A ausência de hostilidades permitiu às populações de ambos lados da fronteira retomar algumas de suas atividades de rotina, retornar aos lares destruídos para recuperar pertences ou, simplesmente, visitar parentes e amigos feridos. No meio das insistentes declarações de vitória por parte dos líderes de ambos governos, uma enquete do “Canal 2” da televisão israelense indicou que 46% dos israelenses acredita que as hostilidades acabaram em “empate”, 29% deu a vitória ao Hamas e 20% a Israel.

Mas a pergunta que todos se faziam hoje, tanto em Gaza como em Israel, é quanto durará uma trégua que foi arrancada quase à força pelo presidente egípcio, Mohammed Mursi. “Se a calma for violada, atuaremos”, disse às claras em um ato público o primeiro-ministro israelense, Benjamin Netanyahu, enquanto o titular da Defesa, Ehud Barak, admitiu em uma entrevista ao “Canal 2” que “não sabemos quanto durará” a trégua.

Em Gaza, onde as manifestações de vitória se sucederam ao longo do dia, se repetiram as mesmas ameaças.

“A batalha com o inimigo não terminou”, declarou hoje um miliciano mascarado dos Batalhões Al Quds, braço armado da Jihad Islâmica, que emerge da ofensiva “Pilar Defensivo” como uma das duas forças mais dominantes na Faixa. Pelo menos 620 foguetes dos 1,5 mil lançados de Gaza em oito dias de hostilidades, foram disparados por este pequeno grupo, que só perdeu dez homens, segundo o miliciano.

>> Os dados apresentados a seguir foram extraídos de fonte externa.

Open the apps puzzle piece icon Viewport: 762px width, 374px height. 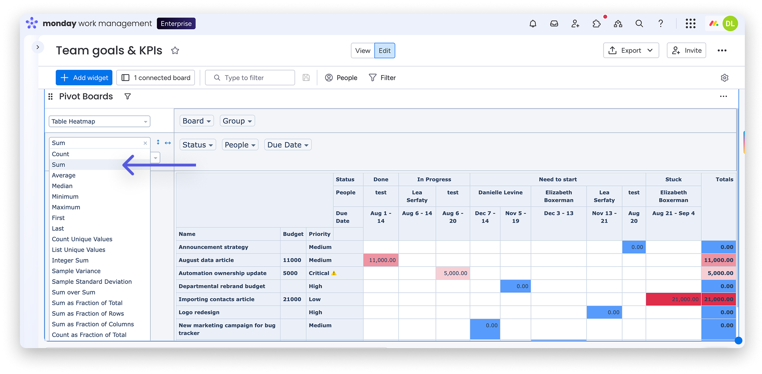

Uma vez estabilizado o cessar-fogo, as duas partes deverão passar, segundo o acordo, a uma segunda fase de negociação sobre a abertura das passagens fronteiriças da bloqueada Gaza – com o Egito e com Israel – e sobre uma maior de liberdade de movimentos para sua população. O texto do acordo, embora explícito, já deu pé a interpretações e enquanto o Hamas assegura que em ambos casos se trata de requisitos estipulados, Israel alega que o que se estabeleceu é que as partes levem temas à mesa de negociação.

“Podem ser esses ou outros”, declarou Barak ao descartar que Israel tenha concordado com essas exigências e destacou que o contrabando de armas a Gaza é outro dos pontos. A interpretação dos acordos não surpreendeu em uma região onde a maioria dos documentos assinados desde 1993 entre palestinos e israelenses acabam sucumbindo a todo tipo de inclemências, com a diferença que neste caso há uma terceira parte que atua de fiador: o Egito.

De um ângulo menos político, Sari Bashi, diretora da organização não-governamental Guishá (Acesso), acredita que chegou o momento de que Israel “faça o que é justo e benéfico para as duas partes e que deveria ter feito há muito tempo: eliminar todas as restrições que não são necessárias para a segurança”.